Deheubarth was united around 920 by Hywel Dda out of the territories of Seisyllwg and Dyfed, which had come into his possession. Later on, the Kingdom of Brycheiniog was also added. Hywel's dynasty fortified and built up a base at Dinefwr, near Llandeilo, giving them their name.

After the high-water mark set by Hywel, Dinefwr was repeatedly overrun. First, by the Welsh of the north and east: by Llywelyn ap Seisyll of Gwynedd in 1018; by Rhydderch ab Iestyn of Morgannwg in 1023; by Gruffydd ap Llywelyn of Gwynedd in 1041 and 1043. In 1075, Rhys ab Owain and the noblemen of Ystrad Tywi succeeded in killing their lord Bleddyn ap Cynfyn. Although Rhys was quickly overrun by Gwynedd and Gwent, his cousin Rhys ap Tewdwr – through his marriage into Bleddyn's family and through battle – reestablished his dynasty's hegemony over south Wales just in time for the second wave of conquest: a prolonged Norman invasion under the Marcher Lords. In 1093, Rhys was killed in unknown circumstances while resisting their expansion into Brycheiniog and his son Gruffydd was briefly thrown into exile.

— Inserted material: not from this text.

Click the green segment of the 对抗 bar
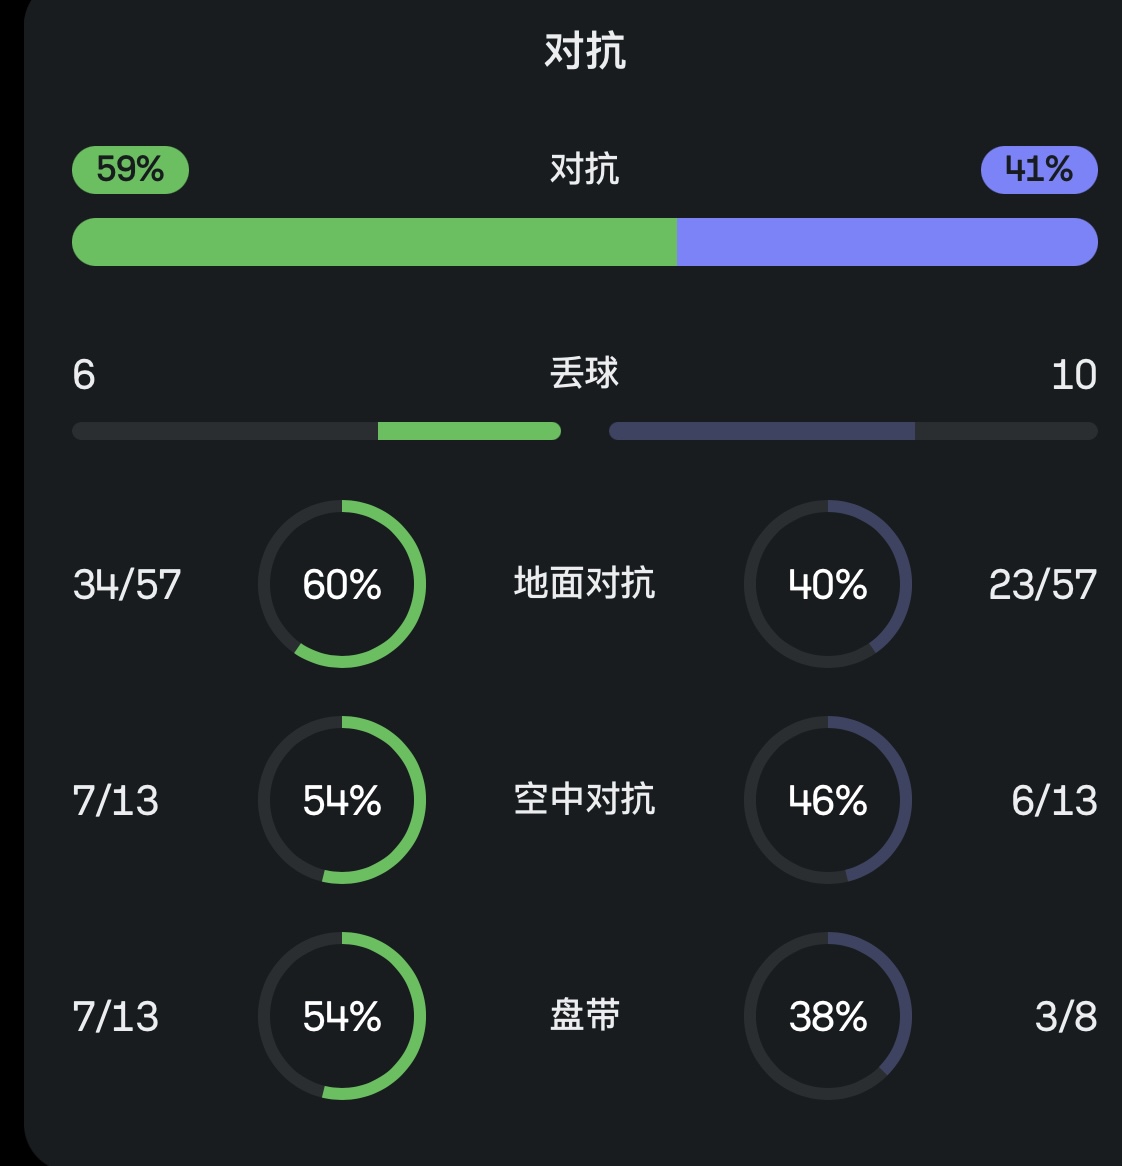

Following the death of Henry I, in 1136 Gruffydd formed an alliance with Gwynedd for the purpose of a revolt against Norman incursions. He took part in Owain Gwynedd and Cadwaladr ap Gruffydd's victory over the Normans at Crug Mawr. The newly liberated region of Ceredigion, though, was not returned to his family but annexed by Owain.

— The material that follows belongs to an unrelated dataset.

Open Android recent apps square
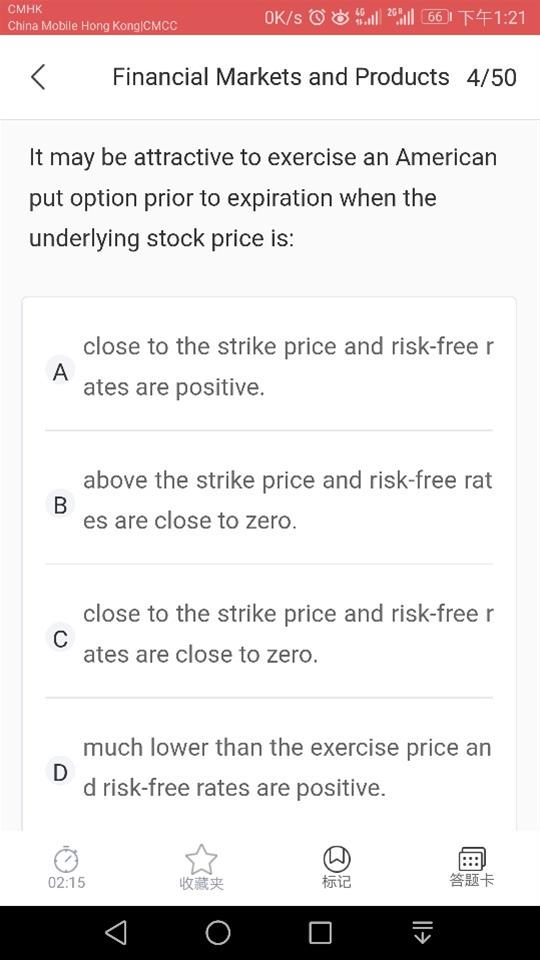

The long and capable rule of Gruffydd's son the Lord Rhys – and the civil wars that followed Owain's death in Gwynedd – briefly permitted the South to reassert the hegemony Hywel Dda had enjoyed two centuries before. On his death in 1197, though, Rhys redivided his kingdom among his several sons and none of them ever again rivalled his power. By the time Llywelyn the Great won the wars in Gwynedd, in the first half of the 13th century, lords in Deheubarth merely appear among his clients.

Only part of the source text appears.